GIVEN REQUEST 1:
Using the post on CGI feathered dinosaurs, decide whether each statement agrees with it: (a) The author says that modeling a featherless dinosaur and then adding feathers never works. (b) The Dromaeosaurus model by Matthew E. Dempsey was posted at DeviantArt. (c) Modern flightless birds generally shorten their body feathers. Answer yes or no for each and quote the words that decide it.
GIVEN REQUEST 2:
Write the next part of the post on CGI feathered dinosaurs, beginning after its last sentence.

Tuesday, June 4, 2013

You're Doing It Wrong: CGI Feathered Dinosaurs

Promotional still from When Dinosaur Roamed America,
Discovery Channel 2001
CGI dinosaurs have come a long way since Jurassic Park. Unfortunately, due to the discovery that these animals were far more bird-like than reptile-like, that direction is straight down a seemingly bottomless pit. For many CGI artists and animators, the key concept that is presenting a very steep learning curve is the idea that these animals need to be restored as feathered dinosaurs, not "dinosaurs with feathers." It looks like many people modeling feathered dinosaurs start out by rendering a featherless dinosaur and then using various modeling or rendering tricks to add the feathers. As you'll see below, this never, ever works.

A few things came together to inspire this post, and I want to emphasize up front that I'm not here to slam any of the artists involved, but rather to point out common errors or technique problems that are so common it's fair to describe them as systemic in modern paleoart, at least when it comes to 3D computer-generated models.

The first and most immediate were comments on this otherwise very nice looking CGI Dromaeosaurus model made by Matthew E. Dempsey and posted at DeviantArt. The first comment on the piece noted that the feathers should probably be longer. That's probably right. We know that basal paravians generally had pretty long body feathers, and there isn't much reason to suspect they were proportionately much shorter in larger individuals. Modern flightless birds may reduce the complexity of their plumage, but not generally the volume or length. You'll never, for example, see a bird with a short-cropped, cat-like pelt. This may be because the beneficial effects of feathers, such as nest brooding, insulation from heat and cold, and occasionally waterproofing, require a decent length beyond the skin and a good degree of overlap not possible if the body feathers are very short.

EXTRACTED INFORMATION:
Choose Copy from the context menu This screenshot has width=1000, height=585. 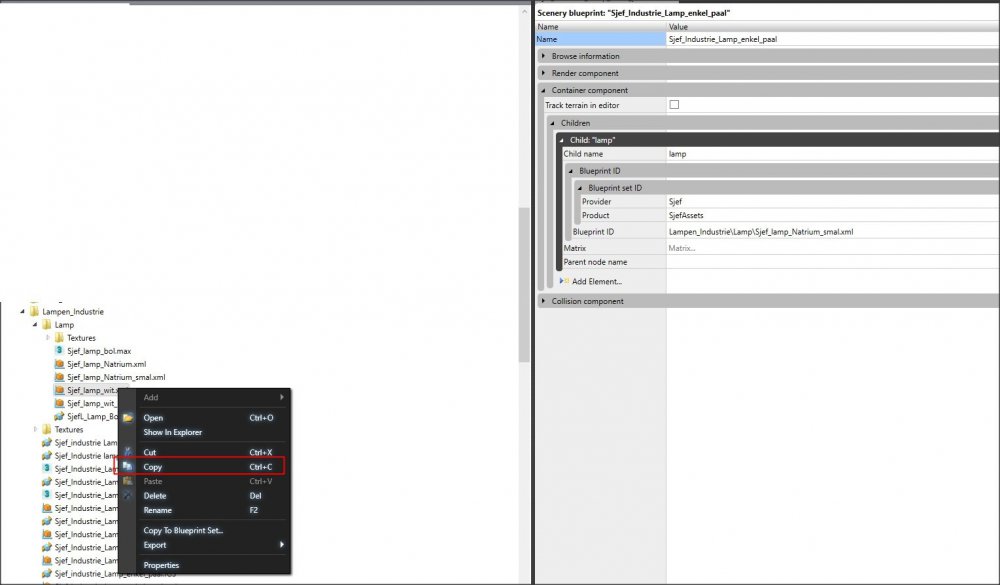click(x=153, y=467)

---

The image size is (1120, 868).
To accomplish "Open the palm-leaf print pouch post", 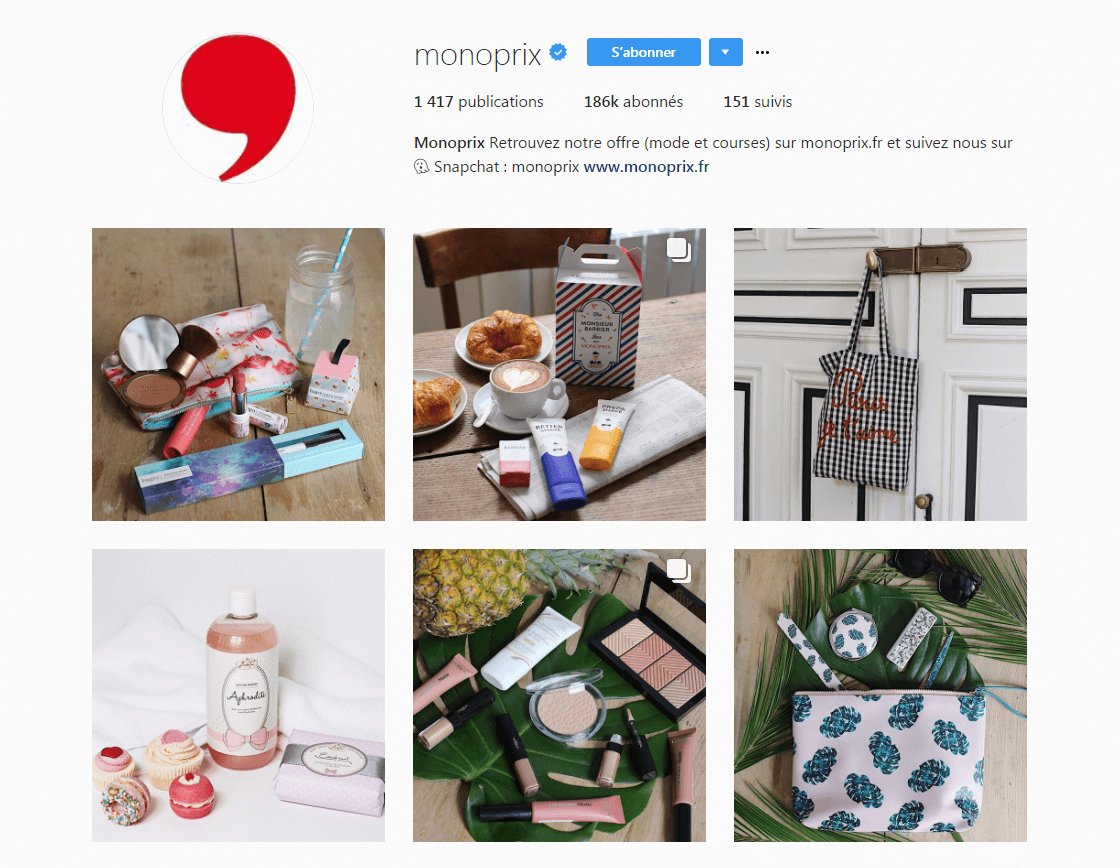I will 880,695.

EXERCISE RESPONSE 1:
(a) Yes: "this never, ever works."
(b) Yes: "made by Matthew E. Dempsey and posted at DeviantArt."
(c) No: "Modern flightless birds may reduce the complexity of their plumage, but not generally the volume or length."

EXERCISE RESPONSE 2:
Matthew Dempsey (aka Sketchy-raptor) pointed out the biggest hurdle to making CGI maniraptor models this way: he wanted the feathers to be longer, but due to the way hair is rendered in CG programs (feather rendering is extremely complex and usually limited to specialized big-budget films like Up), adding long feathers to the CG "naked" raptor base resulted in absurd-looking sticky-out plumage that made it look as though the animal were being electrocuted. The compromise was to reduce the body plumage to essentially a glorified texture map, which makes the end result look like a dinosaur with feathers tacked on, rather than a feathered dinosaur.

Similar problems occur even in coordinated attempts to earnestly create believable and accurate feathered maniraptors. There is currently an Indiegogo movie project called Dino Hunt in production. The intent of this project is to create a realistic short film featuring dromaeosaurs hunting a ceratopsian, and it's close to reaching its fundraising goal for production. The overall project looks really cool. The web site features interviews with the producers who discuss their desire to see a nature-style dino doc done right, as accurately as possible. From the test footage, it seems to be a silent nature drama along the lines of Phil Tippet's classic Prehistoric Beast. If done right, this could be just the kind of dinosaur doc we've been clamoring for. No narration, no talking heads, no anthropomorphism, just a slice of Mesozoic life.

The producers, while they may have initially underestimated the sticklerism of paleo fans, seem to be game for fixing things in preproduction when called out on inaccuracies. For example, they initially had pronated hands on their dromaeosaurs. Once this was pointed out to them, they not only fixed the mistake, but posted a video about the classic paleoart mantra "clappers, not slappers." (Yes, the "fixed" version still has naked repto-fingers sticking out of the wing for some reason. Wings are modified hands, not things that stick off the hand. But it's getting closer!).

Despite these efforts, the overall look of the dromaeosaurs (at least based on available concept art) still suffers from the "body first, feathers later" technique. It is simply impossible to render a realistic bird-like animal by starting with a naked body and putting feathers over the musculature. Feathers are too complex for modern CGI to make that process yield even remotely believable results. As great a concept as Dino Hunt is, I have a bad feeling that Gorilla Suit Syndrome might completely break the illusion for myself and many other paleo-fans, whom this project seems to be aimed at.

As much as I eat up any and all dino-related media, I don't think I could get behind something that looked like.... well, like this:

CGI restoration of Aurornis xui, by Masato Hattori.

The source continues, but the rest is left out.